**練習要求**
**A)** 根據這篇關於日本護工短缺的文章,2023年日本的護工數量是多少?
**B)** 請對照這篇關於日本護工短缺的文章,判斷以下陳述是否符合原文,每項回答「是」或「否」,並引用原文中起決定作用的字句:(i) 喜壽會在2024年獲得了與之相關的「加算」補貼;(ii) 2016年,川口彰俊所在的養老院雇用了兩名印尼護工;(iii) 中國養老護理行業約65%的從業者年齡在50歲以上。
**C)** 請從這篇關於日本護工短缺的文章的最後一句之後續寫下去。

━━ 原文 ━━

如今,喜壽會的護工不需要再“抱起”老人。(圖/受訪者提供)
但直到2024年,政府才引入了與之相關的獎勵“加算”,作為“先行者”的喜壽會,反而無法獲得補貼。
“日本有句話叫‘百社百樣’。”川口彰俊說,盈利和福利是相對的概念,每個機構提供的服務和規模都不一樣,“找到盈利和福利的平衡點,就是養老院經營者最重要的工作之一。”
“錢少事多工作累”,誰還願意幹護工?
身處養老行業十餘年,川口彰俊最直觀的感受是護工短缺問題越來越嚴峻。“貴院的人才情況如何?”幾乎成為院長們見麵時的日常寒暄。
川口彰俊說,他舅舅曾告訴他,2000年前後,招護工還非常容易,一個崗位能吸引十幾名應聘者。但到了2013年他入行時,已經變成1:1的替代率。再往後,應聘者明顯減少,往往兩個人辭職,卻隻能補上一個新人。
根據日本厚生勞動省的統計,2023年日本護工數量為212.6萬人,遠低於當年所需的233萬人。而隨著“2025年問題”的到來——二戰後嬰兒潮出生的“團塊世代”步入75歲以上的“後期高齡者”行列,日本社會對護工的需求量於2025年達到243萬人。如果無法填補這一缺口,支撐老齡化社會運轉的介護保險製度或將搖搖欲墜。

在中日兩國,六旬老人照護八旬老人的情況將愈發常見。(圖/《媽媽!》)
反觀國內,人才短缺問題更加嚴重——據《2024養老護理員職業現狀調查研究報告》,當前中國養老護理行業從業人員僅50萬,缺口達550萬,約65%從業者年齡在50歲以上。
“年輕人不願意幹護工,說到底是因為工資低、社會地位低、工作累、前途不明確。”川口彰俊一針見血地指出。
2022年日本厚生勞動省的調查顯示,全行業的平均年收入是496萬日元,護工(平均年齡42.4歲)平均年收入362.8萬日元,訪問介護員(即上門介護員)(平均年齡49.1歲)更低,僅有353萬日元,均低於社會整體水平。在日本,這份薪水能維持基本生活,談不上優渥,更無法抵消長期照護工作帶來的身心壓力。
為緩解用工荒,日本政府將目光投向了海外,通過開放技能實習(所謂研修生)和特定技能簽證,吸引更多外國護工。早在2016年,川口彰俊所在的養老院就雇用了兩名印尼護工。“外國護工最多的時候,(人數)占我們養老院護工的7%。之前也有過中國護工,他們的優勢是懂漢字,溝通起來更容易。”

━━━
━━ 給定資料 ━━

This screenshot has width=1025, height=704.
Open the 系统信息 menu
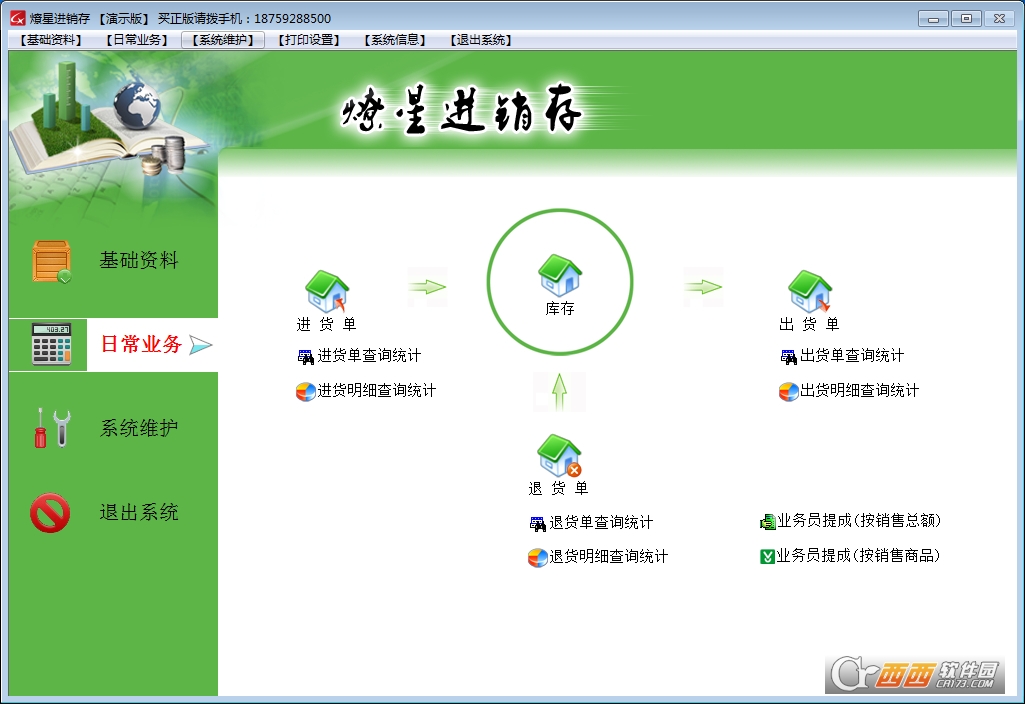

━━━

**答案列表**
**A)** 212.6萬人。

**B)**
(i) 否:“作為“先行者”的喜壽會,反而無法獲得補貼”
(ii) 是:“早在2016年,川口彰俊所在的養老院就雇用了兩名印尼護工”
(iii) 是:“約65%從業者年齡在50歲以上”

**C)**
日本養老機構引入了越來越多外國護工。(圖/NHK)
川口彰俊明顯感覺到,近幾年赴日從事介護工作的中國人數量正在快速增長,從2022年到2023年,人數幾乎翻了一番。此外,也有不少學習介護的中國留學生希望能留在日本工作,拿到永住資格。據日本介護福祉士養成設施協會的數據,2024年的3054名留學生中,來自尼泊爾、越南、緬甸三國的學生數量位居前三,中國以233人排在第四位。
中文互聯網上流傳的一些說法,比如“日本護工的社會地位和辦公室白領一樣,甚至收入更高”,在川口彰俊看來,多少有些脫離現實、過於理想化。養老院將晚年生活中最真實而不堪的一麵赤裸裸地展現出來,護工每天麵對的是老人日常的吃喝拉撒、徹夜響起的緊急呼叫鈴,還有失智者反複無常甚至帶有攻擊性的行為。
“外界討論日本養老時,很少提及不好的方麵。而隻有正視不夠理想的部分,才能取長補短,避免重蹈覆轍。”川口彰俊說。
考察養老機構時,川口彰俊總是格外關注那些容易被忽視的細節——浴室是老人最容易滑倒、發生事故的地方,他會仔細查看地板材質、扶手設計和呼叫鈴的位置。監控設備也需考慮在內:對子女來說,監控意味著“看護”,但若攝像頭過於顯眼,很可能讓老人產生被“監視”的不安感。

在喜壽會,冬至日提供“柚湯”。((圖/Facebook@社會福祉法人喜壽會)
所謂服務質量,往往藏在細微之處。對於行動不便的老人而言,吃飯是一天中最幸福的時間之一。但許多養老院為了安全起見,把食物打爛做成流食,讓人很難有食欲,長此以往會影響老人的營養攝入。改善其實並不難:將流食放進模具中,做成各種形狀,就能讓老人提起興趣。“關鍵在於從老人的立場來考慮”,川口彰俊說。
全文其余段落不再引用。